Supplied material:
====

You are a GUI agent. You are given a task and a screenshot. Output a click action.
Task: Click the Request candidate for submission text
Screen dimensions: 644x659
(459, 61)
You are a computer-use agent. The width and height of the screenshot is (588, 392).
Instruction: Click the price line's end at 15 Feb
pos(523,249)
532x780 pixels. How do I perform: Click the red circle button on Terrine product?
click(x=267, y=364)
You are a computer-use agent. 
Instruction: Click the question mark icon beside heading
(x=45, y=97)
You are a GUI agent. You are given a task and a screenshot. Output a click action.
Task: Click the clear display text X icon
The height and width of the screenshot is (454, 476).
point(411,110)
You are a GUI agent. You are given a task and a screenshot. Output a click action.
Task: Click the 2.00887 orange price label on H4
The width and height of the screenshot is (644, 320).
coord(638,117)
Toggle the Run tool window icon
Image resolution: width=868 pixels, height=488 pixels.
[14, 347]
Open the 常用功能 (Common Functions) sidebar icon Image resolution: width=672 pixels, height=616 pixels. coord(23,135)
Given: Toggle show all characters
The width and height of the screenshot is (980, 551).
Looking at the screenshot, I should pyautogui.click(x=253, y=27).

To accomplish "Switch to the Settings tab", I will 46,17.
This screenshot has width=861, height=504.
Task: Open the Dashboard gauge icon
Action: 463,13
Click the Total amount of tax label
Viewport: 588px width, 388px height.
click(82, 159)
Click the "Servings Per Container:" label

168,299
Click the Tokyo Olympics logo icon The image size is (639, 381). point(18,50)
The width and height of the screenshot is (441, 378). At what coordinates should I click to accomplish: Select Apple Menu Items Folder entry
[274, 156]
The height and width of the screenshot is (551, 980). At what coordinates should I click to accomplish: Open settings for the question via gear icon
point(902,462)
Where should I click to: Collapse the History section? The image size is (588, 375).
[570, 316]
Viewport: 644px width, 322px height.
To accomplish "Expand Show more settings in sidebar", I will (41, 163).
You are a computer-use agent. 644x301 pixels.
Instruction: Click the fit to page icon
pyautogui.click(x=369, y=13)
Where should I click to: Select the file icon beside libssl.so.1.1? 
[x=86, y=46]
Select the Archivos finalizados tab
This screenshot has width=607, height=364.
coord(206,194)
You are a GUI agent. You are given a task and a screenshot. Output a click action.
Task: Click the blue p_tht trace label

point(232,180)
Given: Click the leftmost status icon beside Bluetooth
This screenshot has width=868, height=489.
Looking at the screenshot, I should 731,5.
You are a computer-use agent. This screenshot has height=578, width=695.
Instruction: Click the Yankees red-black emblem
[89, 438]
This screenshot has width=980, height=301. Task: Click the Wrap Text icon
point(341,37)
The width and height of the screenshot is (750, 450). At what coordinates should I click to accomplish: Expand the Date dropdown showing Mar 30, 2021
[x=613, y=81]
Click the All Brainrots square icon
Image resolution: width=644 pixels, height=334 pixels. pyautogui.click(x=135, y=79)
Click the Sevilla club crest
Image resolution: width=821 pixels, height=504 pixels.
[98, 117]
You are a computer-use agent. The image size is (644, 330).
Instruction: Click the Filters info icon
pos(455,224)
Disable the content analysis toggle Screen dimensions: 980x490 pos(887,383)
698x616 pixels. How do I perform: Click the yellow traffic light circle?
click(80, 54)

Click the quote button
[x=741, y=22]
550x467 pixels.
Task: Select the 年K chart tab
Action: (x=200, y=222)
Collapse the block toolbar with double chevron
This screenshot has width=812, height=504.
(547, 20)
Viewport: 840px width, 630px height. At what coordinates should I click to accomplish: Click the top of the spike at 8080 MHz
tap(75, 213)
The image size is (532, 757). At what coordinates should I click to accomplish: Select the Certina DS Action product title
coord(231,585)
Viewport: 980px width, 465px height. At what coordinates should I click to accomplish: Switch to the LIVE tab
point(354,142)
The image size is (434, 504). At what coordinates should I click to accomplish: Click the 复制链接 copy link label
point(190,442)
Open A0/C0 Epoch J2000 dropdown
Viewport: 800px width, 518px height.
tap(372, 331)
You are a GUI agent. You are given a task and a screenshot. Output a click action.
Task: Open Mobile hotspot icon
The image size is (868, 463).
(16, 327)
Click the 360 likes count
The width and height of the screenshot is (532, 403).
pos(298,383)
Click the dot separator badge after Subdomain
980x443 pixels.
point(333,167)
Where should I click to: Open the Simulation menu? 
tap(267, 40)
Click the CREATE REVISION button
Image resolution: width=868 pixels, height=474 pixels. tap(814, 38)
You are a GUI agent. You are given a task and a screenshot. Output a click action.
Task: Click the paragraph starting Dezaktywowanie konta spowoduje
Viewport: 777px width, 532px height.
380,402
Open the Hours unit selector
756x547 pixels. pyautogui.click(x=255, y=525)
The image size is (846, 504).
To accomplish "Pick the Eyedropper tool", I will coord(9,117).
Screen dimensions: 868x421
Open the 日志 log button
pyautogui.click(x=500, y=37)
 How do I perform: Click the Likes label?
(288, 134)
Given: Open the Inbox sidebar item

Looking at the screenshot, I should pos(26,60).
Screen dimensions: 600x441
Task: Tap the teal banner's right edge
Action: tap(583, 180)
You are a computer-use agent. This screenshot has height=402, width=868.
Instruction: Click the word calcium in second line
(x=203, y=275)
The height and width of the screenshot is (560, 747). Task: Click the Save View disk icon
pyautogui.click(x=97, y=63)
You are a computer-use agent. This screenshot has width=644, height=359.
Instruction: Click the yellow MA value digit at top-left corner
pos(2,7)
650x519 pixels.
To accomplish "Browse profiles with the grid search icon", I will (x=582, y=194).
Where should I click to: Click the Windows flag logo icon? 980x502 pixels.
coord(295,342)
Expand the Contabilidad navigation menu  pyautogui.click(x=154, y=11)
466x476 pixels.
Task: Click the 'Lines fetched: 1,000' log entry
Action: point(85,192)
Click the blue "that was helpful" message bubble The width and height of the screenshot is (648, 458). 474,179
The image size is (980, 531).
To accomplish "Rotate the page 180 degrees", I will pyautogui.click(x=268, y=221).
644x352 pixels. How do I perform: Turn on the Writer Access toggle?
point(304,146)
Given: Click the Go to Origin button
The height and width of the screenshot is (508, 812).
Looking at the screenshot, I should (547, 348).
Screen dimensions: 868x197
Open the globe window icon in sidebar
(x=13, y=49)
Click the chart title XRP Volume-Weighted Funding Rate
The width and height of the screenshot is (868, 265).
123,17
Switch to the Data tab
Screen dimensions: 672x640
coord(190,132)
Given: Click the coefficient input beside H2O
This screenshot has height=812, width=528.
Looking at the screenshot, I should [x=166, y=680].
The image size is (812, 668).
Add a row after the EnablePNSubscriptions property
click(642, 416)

====

Retype exactly the lines above, from the one with "532x780 pixels. How" through the one with "Task: Click the clear display text X icon", inclusive.

Answer to the problem:
532x780 pixels. How do I perform: Click the red circle button on Terrine product?
click(x=267, y=364)
You are a computer-use agent. 
Instruction: Click the question mark icon beside heading
(x=45, y=97)
You are a GUI agent. You are given a task and a screenshot. Output a click action.
Task: Click the clear display text X icon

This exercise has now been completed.